|Forum topic by KnickKnack||posted 01-04-2014 06:32 PM||1779 views||0 times favorited||22 replies|
01-04-2014 06:32 PM
Up front I should say I have little or no actual personal experience with a bandsaw, or a tablesaw – but I’ve seen a lot of pictures, and watched a lot of videos.
On all the tablesaws I’ve seen, as the blade spins towards you, the fence is to the right of the blade. The “waste” wood is on the left, and the piece you want is on the right. As you push the wood through, the fence is on the right.
On the router table, although there’s isn’t “waste”, it’s the same basic orientation – you’re pushing the wood through, with the fence to the right of the workpiece.
If you imagine one hand doing the pushing forwards, and the other keeping the piece against the fence – it’s the right hand pushing forwards, and the left hand pushing into the fence.

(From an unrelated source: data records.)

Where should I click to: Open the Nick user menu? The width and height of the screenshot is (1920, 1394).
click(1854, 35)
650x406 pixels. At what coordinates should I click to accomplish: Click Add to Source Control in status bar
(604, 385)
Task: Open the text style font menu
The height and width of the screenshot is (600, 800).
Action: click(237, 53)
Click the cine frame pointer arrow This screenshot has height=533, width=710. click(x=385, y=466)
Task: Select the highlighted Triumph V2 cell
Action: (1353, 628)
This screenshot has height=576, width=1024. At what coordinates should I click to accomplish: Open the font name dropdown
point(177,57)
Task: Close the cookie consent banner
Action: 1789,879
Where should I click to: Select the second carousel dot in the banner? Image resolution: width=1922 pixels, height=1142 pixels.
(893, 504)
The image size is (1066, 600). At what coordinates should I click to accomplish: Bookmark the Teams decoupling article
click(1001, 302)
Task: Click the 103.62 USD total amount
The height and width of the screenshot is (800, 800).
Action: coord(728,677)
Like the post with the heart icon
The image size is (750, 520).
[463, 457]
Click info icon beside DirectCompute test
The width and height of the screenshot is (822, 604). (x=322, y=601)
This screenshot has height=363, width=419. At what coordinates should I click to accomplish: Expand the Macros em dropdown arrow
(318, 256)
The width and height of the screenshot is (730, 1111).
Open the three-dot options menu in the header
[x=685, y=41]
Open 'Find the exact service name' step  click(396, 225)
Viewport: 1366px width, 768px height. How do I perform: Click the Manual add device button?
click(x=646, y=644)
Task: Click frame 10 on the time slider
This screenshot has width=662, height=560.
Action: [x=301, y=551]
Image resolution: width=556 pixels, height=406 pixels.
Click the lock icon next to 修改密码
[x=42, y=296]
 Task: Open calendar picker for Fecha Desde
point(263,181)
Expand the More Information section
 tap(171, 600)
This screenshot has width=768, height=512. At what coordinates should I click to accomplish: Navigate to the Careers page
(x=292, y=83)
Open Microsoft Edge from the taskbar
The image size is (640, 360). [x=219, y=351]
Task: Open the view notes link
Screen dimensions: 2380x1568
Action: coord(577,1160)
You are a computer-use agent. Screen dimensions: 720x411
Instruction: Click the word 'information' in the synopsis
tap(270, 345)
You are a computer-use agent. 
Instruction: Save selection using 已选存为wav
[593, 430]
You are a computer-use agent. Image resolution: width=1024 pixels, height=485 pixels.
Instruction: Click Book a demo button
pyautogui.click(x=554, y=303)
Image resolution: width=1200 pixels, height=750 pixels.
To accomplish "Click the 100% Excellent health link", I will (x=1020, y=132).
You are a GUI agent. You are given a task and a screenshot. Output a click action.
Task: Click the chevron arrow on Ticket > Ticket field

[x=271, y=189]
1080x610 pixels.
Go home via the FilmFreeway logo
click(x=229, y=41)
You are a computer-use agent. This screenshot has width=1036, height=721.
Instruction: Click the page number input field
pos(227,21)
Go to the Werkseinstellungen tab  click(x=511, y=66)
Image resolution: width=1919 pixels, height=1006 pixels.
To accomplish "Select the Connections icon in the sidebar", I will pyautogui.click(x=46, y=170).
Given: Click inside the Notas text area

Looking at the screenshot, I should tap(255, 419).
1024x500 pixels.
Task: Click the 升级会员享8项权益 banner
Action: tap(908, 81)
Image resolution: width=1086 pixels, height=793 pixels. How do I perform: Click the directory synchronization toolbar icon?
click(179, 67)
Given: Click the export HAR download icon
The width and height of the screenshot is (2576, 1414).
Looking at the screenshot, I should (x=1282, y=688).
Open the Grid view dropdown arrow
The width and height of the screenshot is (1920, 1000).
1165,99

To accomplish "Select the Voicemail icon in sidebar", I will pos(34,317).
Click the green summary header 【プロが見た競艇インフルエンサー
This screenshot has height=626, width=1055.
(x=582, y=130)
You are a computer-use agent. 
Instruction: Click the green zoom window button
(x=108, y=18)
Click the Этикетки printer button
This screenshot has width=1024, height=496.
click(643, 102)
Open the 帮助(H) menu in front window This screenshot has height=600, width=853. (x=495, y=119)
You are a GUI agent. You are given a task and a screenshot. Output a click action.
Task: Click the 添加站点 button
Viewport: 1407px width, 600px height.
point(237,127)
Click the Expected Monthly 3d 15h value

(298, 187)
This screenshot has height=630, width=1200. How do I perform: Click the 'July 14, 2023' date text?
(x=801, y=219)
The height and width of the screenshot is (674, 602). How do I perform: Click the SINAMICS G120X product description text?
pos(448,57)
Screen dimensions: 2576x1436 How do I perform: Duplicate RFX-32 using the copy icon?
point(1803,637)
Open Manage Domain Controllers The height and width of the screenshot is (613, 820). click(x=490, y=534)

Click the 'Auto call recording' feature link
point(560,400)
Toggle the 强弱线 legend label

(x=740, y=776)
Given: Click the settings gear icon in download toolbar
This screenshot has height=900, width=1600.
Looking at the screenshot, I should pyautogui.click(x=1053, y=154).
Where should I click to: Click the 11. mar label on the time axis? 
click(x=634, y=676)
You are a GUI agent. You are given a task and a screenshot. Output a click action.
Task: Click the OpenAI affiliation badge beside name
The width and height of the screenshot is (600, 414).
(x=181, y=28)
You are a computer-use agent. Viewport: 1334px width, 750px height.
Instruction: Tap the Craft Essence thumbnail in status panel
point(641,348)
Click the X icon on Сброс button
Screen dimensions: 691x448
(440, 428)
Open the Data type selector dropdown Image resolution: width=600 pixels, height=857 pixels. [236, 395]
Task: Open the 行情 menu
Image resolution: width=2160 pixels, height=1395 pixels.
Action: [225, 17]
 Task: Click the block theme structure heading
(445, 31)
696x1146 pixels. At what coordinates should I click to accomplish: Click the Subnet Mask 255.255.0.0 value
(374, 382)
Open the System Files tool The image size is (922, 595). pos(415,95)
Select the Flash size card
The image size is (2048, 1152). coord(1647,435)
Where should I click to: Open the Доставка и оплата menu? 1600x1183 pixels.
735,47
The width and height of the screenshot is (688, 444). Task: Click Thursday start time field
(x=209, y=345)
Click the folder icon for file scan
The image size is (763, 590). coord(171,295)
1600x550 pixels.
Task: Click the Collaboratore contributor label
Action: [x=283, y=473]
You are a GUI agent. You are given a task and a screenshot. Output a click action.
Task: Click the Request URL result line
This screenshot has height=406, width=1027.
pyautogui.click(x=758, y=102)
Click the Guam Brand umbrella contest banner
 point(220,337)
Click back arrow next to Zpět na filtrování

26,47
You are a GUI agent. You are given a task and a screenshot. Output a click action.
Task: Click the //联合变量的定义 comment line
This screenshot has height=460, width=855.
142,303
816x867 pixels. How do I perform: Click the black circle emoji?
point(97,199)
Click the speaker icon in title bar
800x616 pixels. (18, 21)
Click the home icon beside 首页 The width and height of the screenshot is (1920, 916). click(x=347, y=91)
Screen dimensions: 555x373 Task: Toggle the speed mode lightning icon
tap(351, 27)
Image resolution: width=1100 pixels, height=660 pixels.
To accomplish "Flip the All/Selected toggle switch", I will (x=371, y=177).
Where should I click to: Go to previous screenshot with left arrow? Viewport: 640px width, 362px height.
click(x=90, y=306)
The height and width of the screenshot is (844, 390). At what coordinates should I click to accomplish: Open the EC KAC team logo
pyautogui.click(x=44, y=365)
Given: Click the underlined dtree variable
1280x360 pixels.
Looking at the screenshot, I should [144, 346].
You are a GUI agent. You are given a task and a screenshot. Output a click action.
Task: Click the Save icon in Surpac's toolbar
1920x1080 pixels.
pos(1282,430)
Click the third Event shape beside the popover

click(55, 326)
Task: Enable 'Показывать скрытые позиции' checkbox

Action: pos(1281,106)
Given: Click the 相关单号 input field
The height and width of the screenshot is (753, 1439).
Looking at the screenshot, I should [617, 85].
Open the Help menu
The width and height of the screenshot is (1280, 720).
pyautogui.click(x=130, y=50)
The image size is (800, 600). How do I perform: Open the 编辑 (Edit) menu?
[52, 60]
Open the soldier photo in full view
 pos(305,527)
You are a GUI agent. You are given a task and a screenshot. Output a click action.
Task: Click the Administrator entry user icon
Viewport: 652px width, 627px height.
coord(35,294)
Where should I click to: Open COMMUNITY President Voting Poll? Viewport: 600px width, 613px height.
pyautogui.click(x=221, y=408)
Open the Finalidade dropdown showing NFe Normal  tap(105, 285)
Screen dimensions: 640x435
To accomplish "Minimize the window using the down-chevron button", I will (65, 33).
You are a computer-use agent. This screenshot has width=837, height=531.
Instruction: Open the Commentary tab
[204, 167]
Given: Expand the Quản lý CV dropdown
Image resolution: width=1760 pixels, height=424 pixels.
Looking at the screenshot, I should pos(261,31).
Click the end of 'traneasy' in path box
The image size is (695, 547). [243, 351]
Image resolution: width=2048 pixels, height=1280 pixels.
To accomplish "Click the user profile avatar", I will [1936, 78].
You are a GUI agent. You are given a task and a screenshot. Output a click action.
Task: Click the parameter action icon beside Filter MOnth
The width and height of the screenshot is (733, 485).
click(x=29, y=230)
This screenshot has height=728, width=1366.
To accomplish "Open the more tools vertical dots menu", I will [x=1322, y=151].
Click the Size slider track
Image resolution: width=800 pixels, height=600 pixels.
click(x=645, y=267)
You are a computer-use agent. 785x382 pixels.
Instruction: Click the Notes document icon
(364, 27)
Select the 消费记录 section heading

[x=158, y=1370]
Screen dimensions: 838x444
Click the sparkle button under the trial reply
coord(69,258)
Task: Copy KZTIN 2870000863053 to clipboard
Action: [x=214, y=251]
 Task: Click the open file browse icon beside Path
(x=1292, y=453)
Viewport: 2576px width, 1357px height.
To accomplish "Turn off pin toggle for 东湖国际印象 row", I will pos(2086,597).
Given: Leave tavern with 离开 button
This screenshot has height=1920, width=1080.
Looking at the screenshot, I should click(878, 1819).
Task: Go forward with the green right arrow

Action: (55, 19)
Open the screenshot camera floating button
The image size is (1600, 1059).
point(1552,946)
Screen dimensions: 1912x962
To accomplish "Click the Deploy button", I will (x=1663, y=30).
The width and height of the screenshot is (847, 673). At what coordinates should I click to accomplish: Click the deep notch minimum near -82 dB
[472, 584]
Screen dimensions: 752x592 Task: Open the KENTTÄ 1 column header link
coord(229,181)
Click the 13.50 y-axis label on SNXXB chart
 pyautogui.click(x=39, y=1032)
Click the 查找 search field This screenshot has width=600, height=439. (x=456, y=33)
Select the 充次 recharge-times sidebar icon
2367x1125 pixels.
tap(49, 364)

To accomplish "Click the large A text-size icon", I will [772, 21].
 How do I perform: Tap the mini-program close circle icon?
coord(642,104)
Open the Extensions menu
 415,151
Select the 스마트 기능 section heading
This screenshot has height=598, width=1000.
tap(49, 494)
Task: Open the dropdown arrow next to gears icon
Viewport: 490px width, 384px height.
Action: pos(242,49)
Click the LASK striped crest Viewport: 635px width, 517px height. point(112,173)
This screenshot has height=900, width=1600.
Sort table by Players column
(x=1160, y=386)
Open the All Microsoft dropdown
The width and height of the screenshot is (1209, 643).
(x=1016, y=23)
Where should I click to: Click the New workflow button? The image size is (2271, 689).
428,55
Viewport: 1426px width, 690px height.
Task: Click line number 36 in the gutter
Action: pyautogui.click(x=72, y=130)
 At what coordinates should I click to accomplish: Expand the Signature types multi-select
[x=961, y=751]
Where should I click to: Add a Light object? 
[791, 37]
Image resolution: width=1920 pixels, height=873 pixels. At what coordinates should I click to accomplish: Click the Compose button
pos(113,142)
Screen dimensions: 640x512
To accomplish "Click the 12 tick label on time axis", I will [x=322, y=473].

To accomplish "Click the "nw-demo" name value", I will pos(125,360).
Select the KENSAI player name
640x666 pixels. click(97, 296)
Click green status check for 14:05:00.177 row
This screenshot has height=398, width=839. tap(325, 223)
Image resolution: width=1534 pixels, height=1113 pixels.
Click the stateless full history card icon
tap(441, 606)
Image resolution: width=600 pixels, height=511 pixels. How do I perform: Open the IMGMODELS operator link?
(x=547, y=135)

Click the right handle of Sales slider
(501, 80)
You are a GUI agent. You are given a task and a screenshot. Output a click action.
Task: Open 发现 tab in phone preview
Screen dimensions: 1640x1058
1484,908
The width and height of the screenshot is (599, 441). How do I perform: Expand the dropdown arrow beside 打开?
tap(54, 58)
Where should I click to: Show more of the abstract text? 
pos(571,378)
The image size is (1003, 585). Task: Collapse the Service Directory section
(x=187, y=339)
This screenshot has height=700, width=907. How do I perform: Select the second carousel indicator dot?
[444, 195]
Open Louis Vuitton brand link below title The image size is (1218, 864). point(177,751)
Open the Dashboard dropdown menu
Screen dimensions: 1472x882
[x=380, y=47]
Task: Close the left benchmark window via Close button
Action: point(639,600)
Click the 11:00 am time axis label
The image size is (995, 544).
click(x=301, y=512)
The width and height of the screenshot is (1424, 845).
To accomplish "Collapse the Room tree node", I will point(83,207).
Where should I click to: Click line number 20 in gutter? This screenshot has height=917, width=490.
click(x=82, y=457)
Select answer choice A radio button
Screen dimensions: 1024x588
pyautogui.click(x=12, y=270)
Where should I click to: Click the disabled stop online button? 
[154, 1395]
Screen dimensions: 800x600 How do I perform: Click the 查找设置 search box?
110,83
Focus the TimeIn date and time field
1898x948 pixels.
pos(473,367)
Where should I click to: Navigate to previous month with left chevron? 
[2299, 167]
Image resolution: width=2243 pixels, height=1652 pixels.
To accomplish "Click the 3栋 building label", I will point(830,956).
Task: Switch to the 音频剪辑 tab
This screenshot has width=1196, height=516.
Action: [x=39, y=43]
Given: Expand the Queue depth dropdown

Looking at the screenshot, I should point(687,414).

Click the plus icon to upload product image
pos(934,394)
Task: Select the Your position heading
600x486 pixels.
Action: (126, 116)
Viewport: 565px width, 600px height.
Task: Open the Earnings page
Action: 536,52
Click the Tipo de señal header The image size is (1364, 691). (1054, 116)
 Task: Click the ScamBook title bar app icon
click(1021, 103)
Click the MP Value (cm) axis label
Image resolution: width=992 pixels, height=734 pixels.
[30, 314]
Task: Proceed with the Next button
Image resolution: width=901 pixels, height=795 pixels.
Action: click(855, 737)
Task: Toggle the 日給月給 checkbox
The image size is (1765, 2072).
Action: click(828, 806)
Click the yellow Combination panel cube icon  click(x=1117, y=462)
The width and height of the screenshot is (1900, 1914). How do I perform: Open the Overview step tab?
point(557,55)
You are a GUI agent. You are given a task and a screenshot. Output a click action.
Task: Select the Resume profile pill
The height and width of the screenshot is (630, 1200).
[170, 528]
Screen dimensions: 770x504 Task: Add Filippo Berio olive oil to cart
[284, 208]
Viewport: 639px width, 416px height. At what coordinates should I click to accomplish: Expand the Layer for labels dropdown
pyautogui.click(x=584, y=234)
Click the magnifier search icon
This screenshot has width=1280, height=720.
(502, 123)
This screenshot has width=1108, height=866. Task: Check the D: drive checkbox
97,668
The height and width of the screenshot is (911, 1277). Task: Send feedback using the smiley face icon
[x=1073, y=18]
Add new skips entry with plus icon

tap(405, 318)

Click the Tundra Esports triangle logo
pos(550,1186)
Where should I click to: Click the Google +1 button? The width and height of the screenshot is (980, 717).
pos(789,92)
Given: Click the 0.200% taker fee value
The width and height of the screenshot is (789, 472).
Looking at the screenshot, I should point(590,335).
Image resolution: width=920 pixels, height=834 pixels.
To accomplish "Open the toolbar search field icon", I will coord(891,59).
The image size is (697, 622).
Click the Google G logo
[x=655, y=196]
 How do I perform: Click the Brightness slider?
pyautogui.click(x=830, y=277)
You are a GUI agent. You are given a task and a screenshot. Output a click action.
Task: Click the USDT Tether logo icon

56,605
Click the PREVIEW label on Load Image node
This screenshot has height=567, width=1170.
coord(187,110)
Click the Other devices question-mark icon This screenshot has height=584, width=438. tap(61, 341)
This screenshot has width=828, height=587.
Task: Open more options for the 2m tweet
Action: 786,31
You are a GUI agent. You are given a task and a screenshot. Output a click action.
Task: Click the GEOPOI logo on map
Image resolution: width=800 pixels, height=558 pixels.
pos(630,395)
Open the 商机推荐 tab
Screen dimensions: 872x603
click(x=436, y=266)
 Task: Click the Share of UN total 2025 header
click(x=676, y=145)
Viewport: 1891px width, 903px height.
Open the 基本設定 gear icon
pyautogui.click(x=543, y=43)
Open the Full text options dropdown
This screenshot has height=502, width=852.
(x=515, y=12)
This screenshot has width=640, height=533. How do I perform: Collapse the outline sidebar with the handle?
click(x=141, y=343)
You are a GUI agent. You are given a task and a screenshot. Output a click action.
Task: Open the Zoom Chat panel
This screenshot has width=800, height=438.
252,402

Yet, on the bandsaw, it seems, the fence is on the left – the opposite way to the other two bits of machinery above – left hand pushing forwards, and right hand pushing against the fence.
Resawing on table saw…
Resawing on bandsaw…
Perhaps the enlightened here in our little community could explain why, exactly, bandsaws are designed to be used in exactly the opposite way to the other machines? Were they invented by a left-handed person and no-one’s ever thought to design a bandsaw that works in the same orientation as the other machines?
-- "Do not speak – unless it improves on silence." --- "Following the rules and protecting the regulations is binding oneself without rope."